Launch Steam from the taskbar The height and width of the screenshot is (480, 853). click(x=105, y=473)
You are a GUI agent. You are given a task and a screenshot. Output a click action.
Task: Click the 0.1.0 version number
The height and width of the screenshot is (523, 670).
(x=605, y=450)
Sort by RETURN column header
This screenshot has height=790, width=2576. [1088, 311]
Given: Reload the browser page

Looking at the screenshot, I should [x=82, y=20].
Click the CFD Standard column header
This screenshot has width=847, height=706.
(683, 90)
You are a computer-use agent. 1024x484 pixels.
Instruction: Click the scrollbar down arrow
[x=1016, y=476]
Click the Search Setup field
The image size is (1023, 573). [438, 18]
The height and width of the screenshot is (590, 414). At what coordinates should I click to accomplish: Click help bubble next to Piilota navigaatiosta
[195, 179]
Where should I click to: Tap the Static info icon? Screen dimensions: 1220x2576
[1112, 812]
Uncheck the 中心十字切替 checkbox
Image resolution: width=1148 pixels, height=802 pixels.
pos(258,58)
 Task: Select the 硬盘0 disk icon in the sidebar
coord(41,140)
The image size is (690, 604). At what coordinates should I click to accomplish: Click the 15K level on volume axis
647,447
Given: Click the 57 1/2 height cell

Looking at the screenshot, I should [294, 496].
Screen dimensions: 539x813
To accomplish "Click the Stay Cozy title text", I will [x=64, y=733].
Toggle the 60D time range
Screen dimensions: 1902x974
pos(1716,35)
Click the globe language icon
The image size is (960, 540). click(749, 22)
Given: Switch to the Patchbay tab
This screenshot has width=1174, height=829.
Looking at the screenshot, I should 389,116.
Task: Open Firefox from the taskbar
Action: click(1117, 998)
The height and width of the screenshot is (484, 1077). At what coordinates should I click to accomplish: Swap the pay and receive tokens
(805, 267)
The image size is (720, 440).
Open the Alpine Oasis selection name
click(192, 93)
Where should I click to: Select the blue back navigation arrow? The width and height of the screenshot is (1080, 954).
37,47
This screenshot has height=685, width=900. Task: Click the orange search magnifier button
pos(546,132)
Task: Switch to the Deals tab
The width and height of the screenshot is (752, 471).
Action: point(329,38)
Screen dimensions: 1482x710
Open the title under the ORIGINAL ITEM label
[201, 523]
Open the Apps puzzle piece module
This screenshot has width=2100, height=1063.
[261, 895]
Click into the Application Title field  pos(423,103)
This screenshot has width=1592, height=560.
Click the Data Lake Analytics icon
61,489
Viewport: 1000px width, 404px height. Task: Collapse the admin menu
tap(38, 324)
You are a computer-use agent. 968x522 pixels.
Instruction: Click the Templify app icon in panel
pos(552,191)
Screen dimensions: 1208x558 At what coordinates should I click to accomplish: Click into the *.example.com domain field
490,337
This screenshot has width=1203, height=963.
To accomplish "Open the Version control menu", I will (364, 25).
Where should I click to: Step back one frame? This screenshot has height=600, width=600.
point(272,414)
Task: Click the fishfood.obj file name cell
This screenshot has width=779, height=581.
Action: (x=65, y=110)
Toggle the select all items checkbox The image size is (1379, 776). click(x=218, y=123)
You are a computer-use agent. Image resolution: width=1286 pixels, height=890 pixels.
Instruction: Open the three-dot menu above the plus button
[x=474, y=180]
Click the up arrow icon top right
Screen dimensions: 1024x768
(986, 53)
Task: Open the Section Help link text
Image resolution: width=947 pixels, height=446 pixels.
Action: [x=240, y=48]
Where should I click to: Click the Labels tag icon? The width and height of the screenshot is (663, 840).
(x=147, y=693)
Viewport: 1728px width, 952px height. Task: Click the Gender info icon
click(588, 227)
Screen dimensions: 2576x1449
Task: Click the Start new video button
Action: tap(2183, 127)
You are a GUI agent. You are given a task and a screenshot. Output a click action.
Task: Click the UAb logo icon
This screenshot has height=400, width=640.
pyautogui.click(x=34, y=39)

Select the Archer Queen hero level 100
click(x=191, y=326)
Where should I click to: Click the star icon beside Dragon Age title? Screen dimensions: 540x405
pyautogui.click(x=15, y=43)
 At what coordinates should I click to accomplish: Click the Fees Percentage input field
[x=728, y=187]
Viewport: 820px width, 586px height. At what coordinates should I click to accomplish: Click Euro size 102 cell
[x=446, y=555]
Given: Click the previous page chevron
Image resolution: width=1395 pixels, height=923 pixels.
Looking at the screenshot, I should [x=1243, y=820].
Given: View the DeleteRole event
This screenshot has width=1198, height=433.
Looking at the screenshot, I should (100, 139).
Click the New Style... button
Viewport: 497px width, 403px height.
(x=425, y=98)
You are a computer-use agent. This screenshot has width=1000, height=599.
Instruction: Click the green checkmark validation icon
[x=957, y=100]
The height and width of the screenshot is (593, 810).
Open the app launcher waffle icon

○ ○ ○ ○

#### Problem details
In the listing above, find the line with "Screen dimensions: 539x813" and the line with "Given: Switch to the Patchbay tab", then print exactly those two lines and every line between them, and nothing more.

#### Your solution
Screen dimensions: 539x813
To accomplish "Click the Stay Cozy title text", I will [x=64, y=733].
Toggle the 60D time range
Screen dimensions: 1902x974
pos(1716,35)
Click the globe language icon
The image size is (960, 540). click(749, 22)
Given: Switch to the Patchbay tab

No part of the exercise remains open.